━━━ Extracted information ━━━

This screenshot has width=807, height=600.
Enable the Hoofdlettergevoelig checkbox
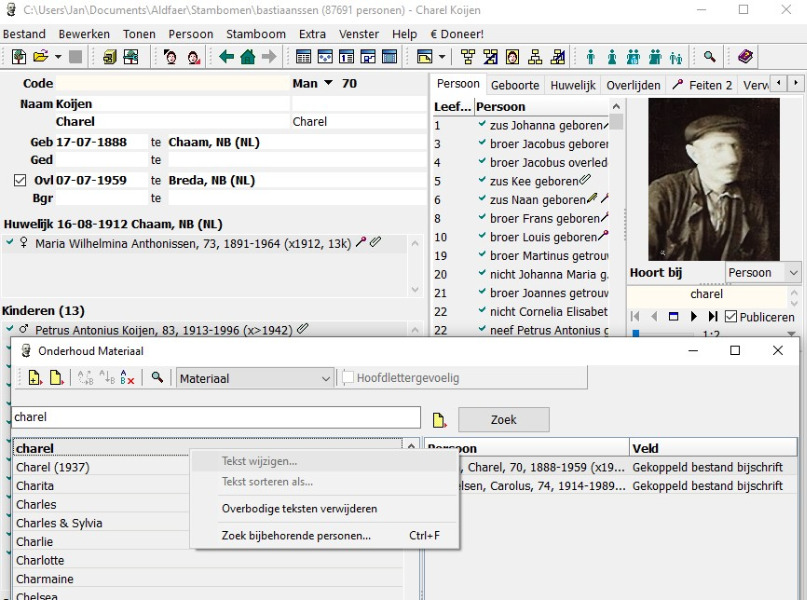tap(349, 379)
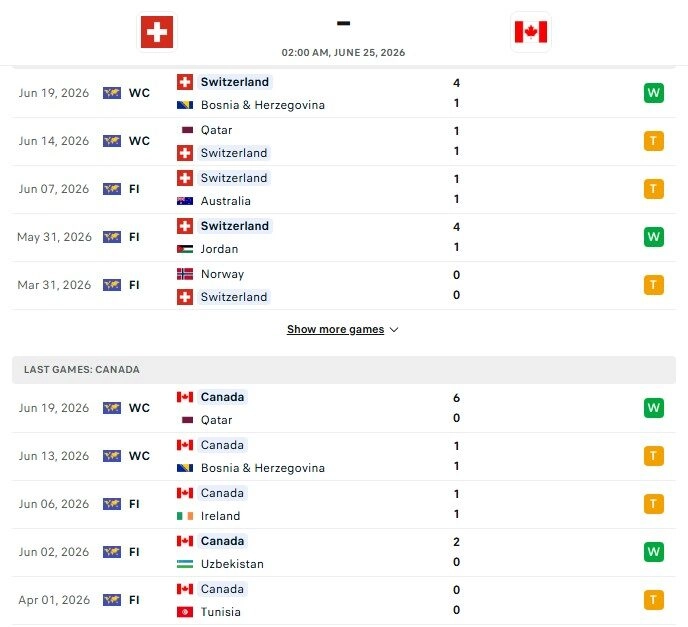
Task: Open the Show more games link
Action: [x=335, y=329]
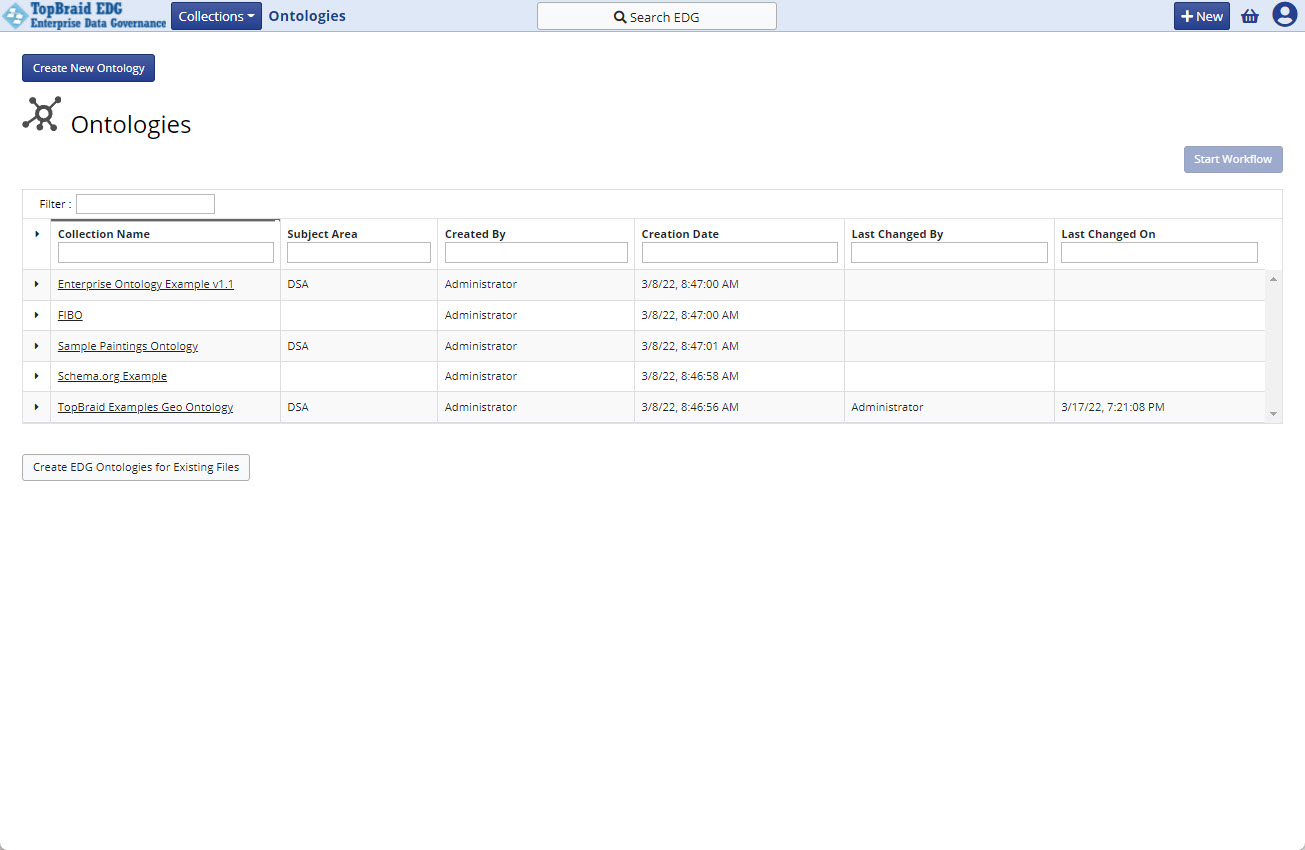
Task: Open the user profile icon
Action: click(x=1284, y=15)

━━━

### Assigned task
Write out the records above exactly as they stand, leaving out every picture.

### Solution to this task
This screenshot has width=807, height=600.
Enable the Hoofdlettergevoelig checkbox
tap(349, 379)
Task: Open the Show more games link
Action: [x=335, y=329]
Task: Open the user profile icon
Action: click(x=1284, y=15)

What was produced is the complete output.